The Cost of Missing Out.
2008 was a scarring experience for many. Due to market losses during the great recession, many have avoided stocks altogether causing them to miss the great bull market that followed. FOMO (or "Fear of Missing Out") is certainly something that may apply in popular culture but hasn't been embraced by many post-2008.
Holding too much cash?
Due to perceived risks in the market, many investors have simply avoided stocks because they mistakenly see stocks as a "risky" asset class long term. While it's true that stocks can (and do) fluctuate over the short term, many investors fail to see the big picture and make a mistake they are not detecting......inflation risk - a.k.a., the risk of holding too much cash.
How is too much cash a risk?
There are very good reasons why holding cash is risky:
It doesn't grow - you simply won't save enough money to fund your retirement!
It loses value - governments are always printing more of it.
It transfers poorly - cash doesn't pass as easily to your heirs.
It barely compounds - cash doesn't earn enough to compound beyond inflation.
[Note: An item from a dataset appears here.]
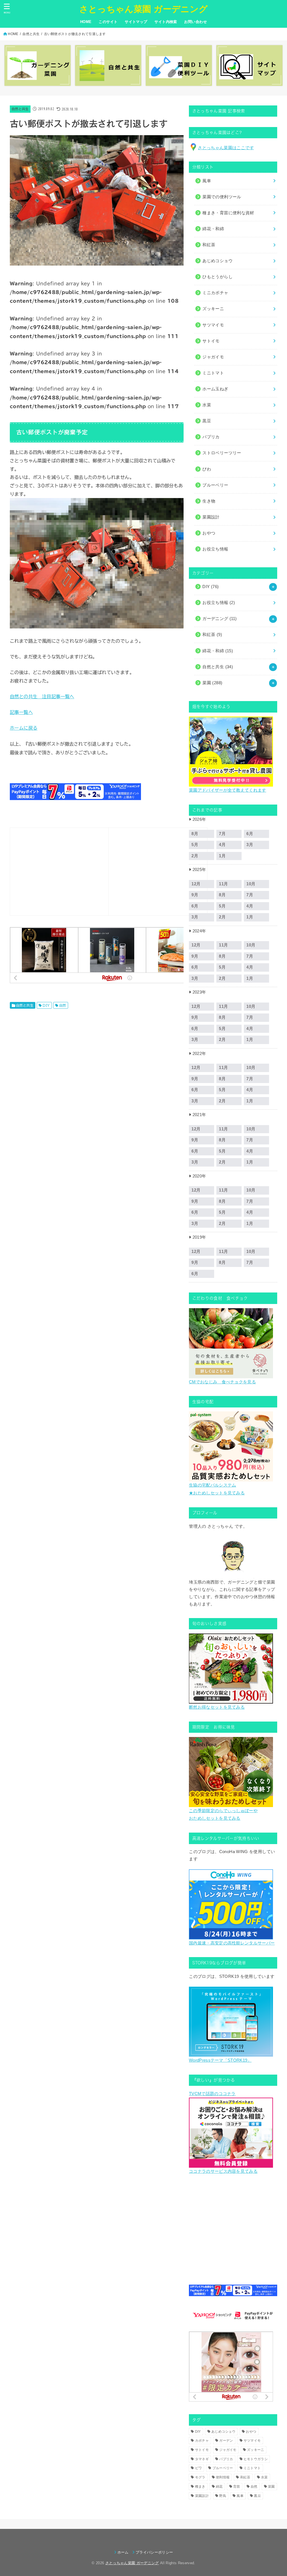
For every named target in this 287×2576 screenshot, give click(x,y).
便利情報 (223, 2477)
Let's assume the following investment:
Initial Deposit: $10,000
Years: Jan 2003 to Sept 2019
For this comparison, we will compare a "safe" asset very similar to cash (the iShares short-term treasury bond ETF) to a "risky" investment (Vanguard's Value Index Admiral Shares Fund) and compare what it costs to avoid the stock market. Both investments are widely available, low cost, and easy to buy. It is worth noting that this time period contains three significant market declines during 2008, 2011, and 2015. In the graph below, "Portfolio 1" in blue represents the equity investment while the red line indicates the "safe" asset. The ending values are as follows:
The "risky" investment: $46,092
The "non-risky" investment: $13,845
"Safe" Assets are Often Risky!
Despite protecting the investor from volatility, the long-term cost of avoiding the wealth building power of the market is simply impossible to ignore. If you are willing and able to endure some volatility, the long-term benefits have historically been worth the risk.